Dava; davalı ... aleyhine yürütülen 48.682,77 TL asıl alacak tutarındaki icra takibinin yetki, faiz ve esasına ilişkin itirazın iptali davasıdır.
Mahkememizce davaya dayanak ... 3. İcra Müdürlüğünün ... esas sayılı takip dosyası getirilmiş, yapılan incelemesinde; faturadan kaynaklı davacı tarafından davalı aleyhine toplam 50.541,07 TL üzerinden ilamsız icra takibinin yapıldığı, davalının yasal süresi içinde ödeme emrine itiraz ettiği, takibin durduğu görülmüştür.

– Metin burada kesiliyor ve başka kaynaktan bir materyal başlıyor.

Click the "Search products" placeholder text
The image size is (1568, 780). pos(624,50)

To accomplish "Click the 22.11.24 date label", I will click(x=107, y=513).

Dava dilekçesinin incelenmesinde, davacı tarafın borcun esasını taraflar arasındaki 15.01.2018 tarihli kira sözleşmesi olarak gösterdiği anlaşılmıştır. Dosya kapsamına göre; davacı ile davalı arasındaki 15.01.2018 tarihli kira sözleşmesi gereğince, davacının maliki olduğu iş makinesinin davalı tarafa kiralandığını, kira bedeli olarak aylık 4.000 USD olarak kararlaştırıldığı, iş makinesini davalı tarafa teslim edildiği görülmüştür. Davacı tarafın kira bedellerine ilişkin olarak fatura düzenlenerek davalıya gönderdiği, icra takibine esas faturaların kira bedellerine ilişkin olarak düzenlenen faturalar olduğu anlaşılmıştır.

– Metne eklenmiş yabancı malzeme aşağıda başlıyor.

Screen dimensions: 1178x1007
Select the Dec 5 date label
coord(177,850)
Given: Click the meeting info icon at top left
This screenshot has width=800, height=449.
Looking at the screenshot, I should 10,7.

Taraflar arasında Makina Kiralama Sözleşmesi akdedilmiştir. Sözleşme hükümlerinin ve tarafların sunduğu delillerin değerlendirilmesi neticesinde taraflar arasındaki hukuki ilişkinin taşınır kira sözleşmesi olduğu anlaşılmıştır. İcra takibine esas olan faturaların ve dava konusunun taşınır kira sözleşmesinden kaynaklı olduğu tespit edilmiştir.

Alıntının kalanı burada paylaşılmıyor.